# DURACELL QUANTUM Batteries



## dlong (Jul 15, 2013)

Anyone have any information on these alkaline batteries?

Do they change states when you try to measure them?


----------



## SaraAB87 (Jul 16, 2013)

I just saw these advertised in the paper this week and was wondering what they were


----------



## tobrien (Jul 16, 2013)

I can't find anything on Duracells site either


----------



## Yamabushi (Jul 17, 2013)

I think that's a new release of the version with the built-in capacity tester. IIRC they tried that in the Ultra Power without much sales success.

EDIT: I saw an ad for them at toysrus.com and they were red with a copper top.


----------



## bshanahan14rulz (Jul 17, 2013)

I can't find any info on them except that you could get them for free at walgreens with a certain coupon


----------



## tobrien (Jul 27, 2013)

snapped this pic of them today at Walmart (small town Georgia, USA), sorry for the bad quality:


----------



## StorminMatt (Jul 27, 2013)

So what's supposed to make these guys special above and beyond any other alkaline battery?


----------



## RCM (Jul 27, 2013)

• Collected material:
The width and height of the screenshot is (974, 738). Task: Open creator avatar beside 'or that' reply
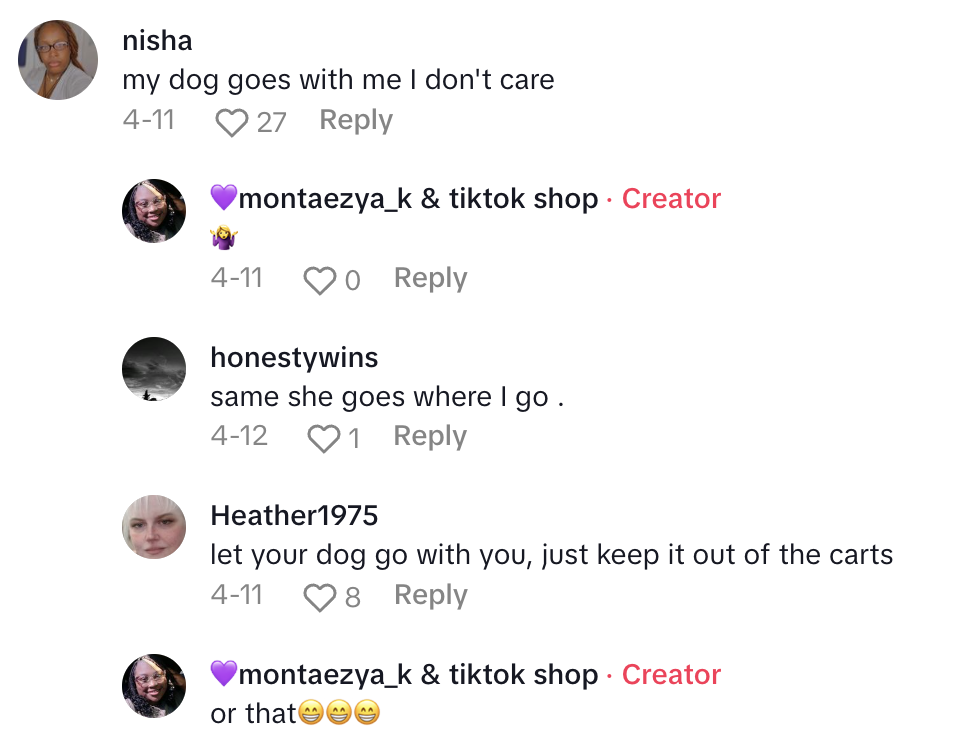pos(154,686)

• To be done:
a – According to the Duracell Quantum thread, what colors were the batteries in the ad Yamabushi saw at toysrus.com?
b – In the Duracell Quantum thread, condense the paragraph beginning "I think that's a new release" into one shorter sentence that keeps its main facts.
c – Carry on the Duracell Quantum thread from where it stops.
None of the material is needed here.

• The replies:
a – They were red with a copper top.

b – They may be a new release of the version with a built-in capacity tester, which was tried in the Ultra Power without much sales success.

c –
StorminMatt said:


> So what's supposed to make these guys special above and beyond any other alkaline battery?


Maybe they leak more?  Duracell seems to be changing a lot lf things lately.....


----------



## StorminMatt (Jul 27, 2013)

RCM said:


> Maybe they leak more?  Duracell seems to be changing a lot lf things lately.....



Maybe. It would sure help the economy along if more batteries leaked. You would need to buy both more batteries AND replacements for devices destroyed by leaking batteries. But yes, Duracell DOES seem to be changing ALOT. First, it's these guys. Then, it's the new 2400mAH 'Ion Core' NiMH batteries at Walmart. Now Target is dumping Duraloops at half price, presumably to replace them with something else. And on top
of it all, their website says nothing about ANY of this.


----------



## appliancejunk (Jul 27, 2013)

RCM said:


> Maybe they leak more?



Oh man, that made me laugh...


----------



## 880arm (Jul 27, 2013)

I know it's just marketing hype but I get a kick out of this statement on the package:

*World's Longest Lasting*
Duracell AA Alkaline

I guess saying "Our longest lasting AA alkaline" just wasn't good enough :laughing:


----------



## tobrien (Jul 28, 2013)

880arm said:


> I know it's just marketing hype but I get a kick out of this statement on the package:
> 
> *World's Longest Lasting*
> Duracell AA Alkaline
> ...



good catch haha

btw whenever I'm back in Walmart I'll take a couple more shots of the Quantum stuff. I'll take a clearer front shot and a second shot of the back of it for whatever use it may be


----------



## tobrien (Jul 28, 2013)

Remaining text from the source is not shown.